TEXT UNDER STUDY.
════════
The Steamtug Blog

Hey there Big boy… going my way?

by on Mar.08, 2017, under Steam engines

So you remember back in June, I posted about big steam locomotives in the USA? Well recently I had a close encounter of the turd kind with the most famous of big locos, the union pacific “Big Boy”!!!

The Union Pacific Railway, was originally called the Onion Pacific and used to haul big train loads of onions along the rabbit proof fence to the pacific ocean at California, hence the name Onion Pacific. (I think I read that somewhere… it was constructed by the US emperor Nasi Goreng, I think.)

The Union Pacific contracted the American Locomotive Company in the early 1940’s, to build 25 of these massive engines with wheel arrangement of 4-8-8-4, to do heavy haulage in Wyoming to pulling freight trains (mostly onions) over the Wasacht mountains into Utah without the need for double heading.

These locos topped the scales at 570 tons! And with a boiler pressure of 300 psi (a mean feat of engineering for a boiler of this type) developed a tractive effort over 135,000 ft/lbs. That means it pulls harder than a 14 year old boy, and can definitely lift the skim off 2 rice puddings simultaneously, as it developed 6,290 hp @ 35 mph.

No 4018 now sits patiently waiting, just north of Dallas Texas in the new Museum of the American Railroad in the old railroad hub town of Frisco (fast being gobbled up by expanding Dallas suburbia). She was towed here from an old museum in Kansas, and it is hoped she will one day be under cover when the museum builds the sheds to house their collection. Unfortunately there is no plan to return anything to steam here yet, but who knows what the future will bring? Oh, did I mention they oxy cut the piston rods on the engine prior to towing. Not how I would have moved her… probably taking the connection rods off for the road run would have been a little less aggressive, but it’s not something that can’t be fixed one day.
════════
INFORMATION SUPPLIED.

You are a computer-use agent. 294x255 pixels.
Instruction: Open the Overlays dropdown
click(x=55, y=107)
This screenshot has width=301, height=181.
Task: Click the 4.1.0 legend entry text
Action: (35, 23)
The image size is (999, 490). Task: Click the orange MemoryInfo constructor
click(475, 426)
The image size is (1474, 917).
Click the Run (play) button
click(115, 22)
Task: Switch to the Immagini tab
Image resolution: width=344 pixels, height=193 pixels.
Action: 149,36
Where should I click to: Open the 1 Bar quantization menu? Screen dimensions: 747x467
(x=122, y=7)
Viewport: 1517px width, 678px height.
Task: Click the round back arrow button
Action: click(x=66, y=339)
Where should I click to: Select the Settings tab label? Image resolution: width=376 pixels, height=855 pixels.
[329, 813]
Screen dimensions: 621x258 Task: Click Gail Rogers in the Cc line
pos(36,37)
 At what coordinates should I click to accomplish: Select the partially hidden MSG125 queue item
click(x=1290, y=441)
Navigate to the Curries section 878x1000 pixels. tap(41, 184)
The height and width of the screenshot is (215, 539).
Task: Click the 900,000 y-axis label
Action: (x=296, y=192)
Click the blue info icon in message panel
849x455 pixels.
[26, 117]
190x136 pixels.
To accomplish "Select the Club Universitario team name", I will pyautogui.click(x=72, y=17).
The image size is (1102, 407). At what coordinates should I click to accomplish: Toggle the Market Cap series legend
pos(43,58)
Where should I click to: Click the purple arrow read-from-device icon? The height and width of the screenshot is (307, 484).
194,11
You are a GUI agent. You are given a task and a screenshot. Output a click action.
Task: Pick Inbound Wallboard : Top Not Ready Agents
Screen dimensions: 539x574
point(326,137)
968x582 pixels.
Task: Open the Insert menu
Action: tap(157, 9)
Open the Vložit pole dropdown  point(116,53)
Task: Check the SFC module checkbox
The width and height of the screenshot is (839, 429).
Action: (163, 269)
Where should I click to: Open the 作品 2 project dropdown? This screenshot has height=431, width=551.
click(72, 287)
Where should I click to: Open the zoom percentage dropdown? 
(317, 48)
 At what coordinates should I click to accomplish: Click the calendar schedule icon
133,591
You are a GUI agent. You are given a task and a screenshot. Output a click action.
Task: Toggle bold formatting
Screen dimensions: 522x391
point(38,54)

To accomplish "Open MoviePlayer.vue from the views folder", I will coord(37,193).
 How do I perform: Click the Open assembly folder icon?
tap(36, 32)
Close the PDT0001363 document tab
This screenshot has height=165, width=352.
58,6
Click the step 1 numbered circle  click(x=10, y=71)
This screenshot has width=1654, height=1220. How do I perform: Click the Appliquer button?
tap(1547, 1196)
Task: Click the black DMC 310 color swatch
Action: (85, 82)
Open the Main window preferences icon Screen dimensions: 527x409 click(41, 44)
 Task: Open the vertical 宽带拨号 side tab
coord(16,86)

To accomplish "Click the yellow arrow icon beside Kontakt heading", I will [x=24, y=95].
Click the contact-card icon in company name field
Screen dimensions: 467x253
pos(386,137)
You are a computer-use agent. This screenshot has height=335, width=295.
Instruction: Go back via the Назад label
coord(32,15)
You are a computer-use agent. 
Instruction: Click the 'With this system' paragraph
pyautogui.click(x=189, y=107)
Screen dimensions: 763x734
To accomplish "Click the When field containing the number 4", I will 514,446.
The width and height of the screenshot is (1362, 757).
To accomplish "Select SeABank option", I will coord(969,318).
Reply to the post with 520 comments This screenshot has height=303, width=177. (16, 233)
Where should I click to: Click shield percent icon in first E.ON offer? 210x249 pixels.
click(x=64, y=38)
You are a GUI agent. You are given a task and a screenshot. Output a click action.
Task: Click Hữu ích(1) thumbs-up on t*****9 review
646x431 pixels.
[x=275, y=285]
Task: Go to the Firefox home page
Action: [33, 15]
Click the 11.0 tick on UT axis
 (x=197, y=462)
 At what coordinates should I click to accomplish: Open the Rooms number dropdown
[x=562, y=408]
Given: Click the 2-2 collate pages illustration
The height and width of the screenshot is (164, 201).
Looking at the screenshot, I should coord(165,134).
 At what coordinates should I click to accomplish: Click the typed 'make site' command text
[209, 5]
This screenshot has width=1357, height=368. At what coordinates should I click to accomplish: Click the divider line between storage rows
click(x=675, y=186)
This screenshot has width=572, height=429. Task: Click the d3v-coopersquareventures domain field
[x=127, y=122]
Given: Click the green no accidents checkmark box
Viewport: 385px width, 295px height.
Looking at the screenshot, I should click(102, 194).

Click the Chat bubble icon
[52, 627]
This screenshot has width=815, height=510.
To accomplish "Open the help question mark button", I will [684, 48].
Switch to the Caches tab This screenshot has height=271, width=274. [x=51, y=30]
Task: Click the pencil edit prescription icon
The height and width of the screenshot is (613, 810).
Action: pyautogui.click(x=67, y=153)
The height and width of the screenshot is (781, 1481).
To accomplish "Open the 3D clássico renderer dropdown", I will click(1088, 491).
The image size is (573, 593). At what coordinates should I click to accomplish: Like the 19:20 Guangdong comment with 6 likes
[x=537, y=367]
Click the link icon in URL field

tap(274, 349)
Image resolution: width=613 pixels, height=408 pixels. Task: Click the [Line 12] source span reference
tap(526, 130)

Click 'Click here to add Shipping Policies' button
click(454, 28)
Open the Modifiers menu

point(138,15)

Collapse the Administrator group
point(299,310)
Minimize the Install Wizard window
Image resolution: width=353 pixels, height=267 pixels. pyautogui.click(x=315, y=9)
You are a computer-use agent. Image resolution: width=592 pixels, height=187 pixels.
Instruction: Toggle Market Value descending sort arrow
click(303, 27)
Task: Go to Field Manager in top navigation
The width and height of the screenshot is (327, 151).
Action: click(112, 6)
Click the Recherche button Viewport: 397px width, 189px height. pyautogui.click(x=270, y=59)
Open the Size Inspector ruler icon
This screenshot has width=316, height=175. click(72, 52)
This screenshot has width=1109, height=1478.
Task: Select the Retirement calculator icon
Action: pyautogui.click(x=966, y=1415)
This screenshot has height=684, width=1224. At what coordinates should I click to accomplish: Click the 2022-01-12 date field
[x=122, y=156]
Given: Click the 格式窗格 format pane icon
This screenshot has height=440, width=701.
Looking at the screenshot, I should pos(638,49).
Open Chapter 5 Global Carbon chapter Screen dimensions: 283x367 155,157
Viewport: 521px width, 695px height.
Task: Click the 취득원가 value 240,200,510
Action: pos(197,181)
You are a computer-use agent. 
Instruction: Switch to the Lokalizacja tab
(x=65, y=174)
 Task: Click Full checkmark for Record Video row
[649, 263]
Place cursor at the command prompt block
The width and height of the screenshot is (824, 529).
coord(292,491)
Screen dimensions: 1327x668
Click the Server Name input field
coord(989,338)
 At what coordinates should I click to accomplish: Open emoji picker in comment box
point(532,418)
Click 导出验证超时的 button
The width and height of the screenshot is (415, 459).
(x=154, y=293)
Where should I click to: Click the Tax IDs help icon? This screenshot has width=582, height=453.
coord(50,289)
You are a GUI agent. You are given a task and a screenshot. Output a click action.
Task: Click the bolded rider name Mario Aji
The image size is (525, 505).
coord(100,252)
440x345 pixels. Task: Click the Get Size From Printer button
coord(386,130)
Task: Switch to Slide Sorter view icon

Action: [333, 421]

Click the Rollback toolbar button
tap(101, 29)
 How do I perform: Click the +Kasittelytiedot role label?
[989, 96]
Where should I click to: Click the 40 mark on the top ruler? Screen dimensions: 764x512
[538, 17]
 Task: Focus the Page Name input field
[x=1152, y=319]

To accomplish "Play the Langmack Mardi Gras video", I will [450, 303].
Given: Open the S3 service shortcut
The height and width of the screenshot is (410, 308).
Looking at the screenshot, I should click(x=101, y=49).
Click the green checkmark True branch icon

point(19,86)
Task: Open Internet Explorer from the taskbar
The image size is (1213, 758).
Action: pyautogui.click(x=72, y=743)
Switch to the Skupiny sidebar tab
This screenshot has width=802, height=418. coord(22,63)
════════
PROBLEMS TO WORK ON.
A – From the Big Boy blog post, reproduce word for word the passage that begins at the words "No 4018 now" and stops after "fixed one day.".
B – Name every US state that the Big Boy blog post mentions.

REPLIES.
A –
No 4018 now sits patiently waiting, just north of Dallas Texas in the new Museum of the American Railroad in the old railroad hub town of Frisco (fast being gobbled up by expanding Dallas suburbia). She was towed here from an old museum in Kansas, and it is hoped she will one day be under cover when the museum builds the sheds to house their collection. Unfortunately there is no plan to return anything to steam here yet, but who knows what the future will bring? Oh, did I mention they oxy cut the piston rods on the engine prior to towing. Not how I would have moved her… probably taking the connection rods off for the road run would have been a little less aggressive, but it’s not something that can’t be fixed one day.

B – California, Wyoming, Utah, Texas, Kansas